The UK’s competition watchdog will hold an in-depth probe into Pork Farms’ planned purchase of Kerry Group’s savoury pastry assets in the country.
Last month, the Competition and Markets Authority said it would launch a so-called “phase 2 investigation” into the acquisition if Pork Farms did not provide “undertakings” to meet the watchdog’s concerns about the deal, which was announced in August.
The CMA had said the acquisition could lead to higher prices or reduced choice for consumers looking for chilled savoury pastry products including sausage rolls, pasties and slices.
Today (5 January), the CMA said Pork Farms had not come forward with any undertakings and the deal would now be scrutinised. A final decision will be announced by 21 June.
Pork Farms declined to comment on whether it had not provided any undertakings to the CMA and would not be drawn on what it thought of the regulator’s decision to launch the investigation.
In a statement, the company said: “We can confirm that Pork Farms continues to work closely with the CMA to ensure that it has all the necessary information to inform the review process.”
When the CMA warned in December it could look to open the phase 2 investigation, Pork Farms made a similar statement about providing “all the necessary information” to the regulator.
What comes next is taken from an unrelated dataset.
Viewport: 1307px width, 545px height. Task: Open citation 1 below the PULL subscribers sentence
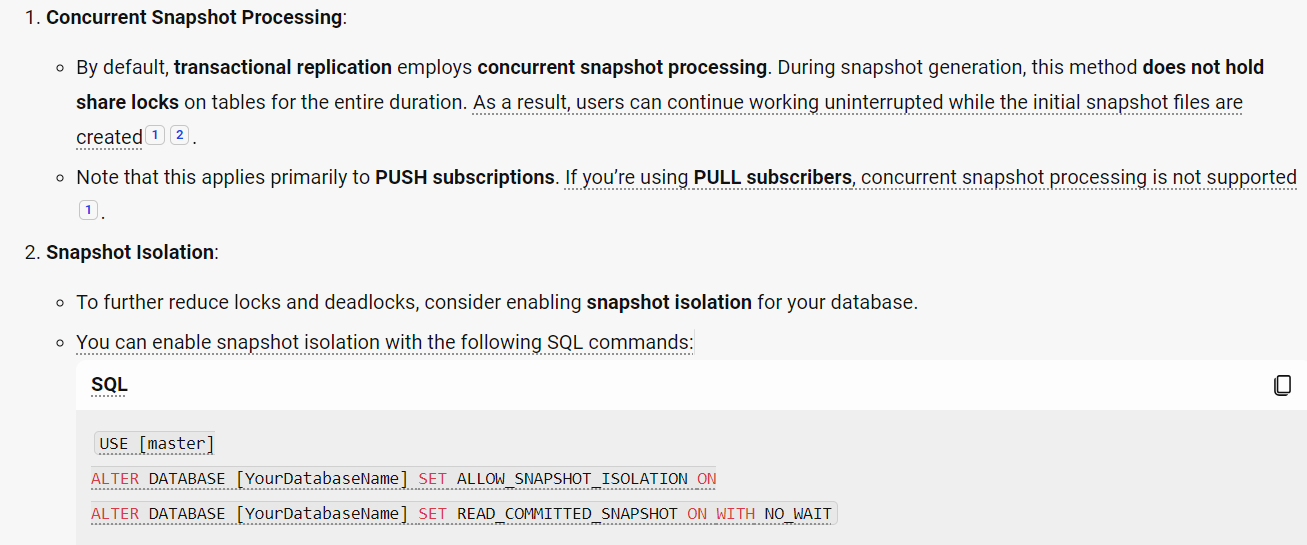pos(88,210)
However, at the time, Pork Farms added: “We continue to believe that the transaction will provide our customers with a streamlined, more responsive and better invested supply chain, reflecting the increasingly competitive retail landscape that we are seeing in today’s markets as consumers’ shopping habits change. Quality, choice, service and value have always been at the core of our business and this remains the case.”
This article was updated on 6 January at 11:56 GMT.